Collected data:

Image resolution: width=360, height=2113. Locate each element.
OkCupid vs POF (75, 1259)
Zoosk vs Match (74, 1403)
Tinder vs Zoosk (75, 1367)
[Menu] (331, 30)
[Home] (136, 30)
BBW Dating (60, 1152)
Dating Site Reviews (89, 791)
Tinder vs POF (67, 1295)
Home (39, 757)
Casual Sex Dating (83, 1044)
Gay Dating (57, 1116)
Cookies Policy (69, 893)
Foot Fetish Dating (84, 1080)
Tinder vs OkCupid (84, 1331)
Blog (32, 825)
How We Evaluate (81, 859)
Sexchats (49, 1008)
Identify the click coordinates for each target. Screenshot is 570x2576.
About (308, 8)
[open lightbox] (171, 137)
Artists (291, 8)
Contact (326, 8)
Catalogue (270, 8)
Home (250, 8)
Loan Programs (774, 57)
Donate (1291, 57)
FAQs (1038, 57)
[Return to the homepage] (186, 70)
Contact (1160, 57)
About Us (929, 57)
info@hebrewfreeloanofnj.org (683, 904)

| Required work |
Where a line of the data includes the string "Dating", list that line.

| Result |
BBW Dating (60, 1152)
Dating Site Reviews (89, 791)
Casual Sex Dating (83, 1044)
Gay Dating (57, 1116)
Foot Fetish Dating (84, 1080)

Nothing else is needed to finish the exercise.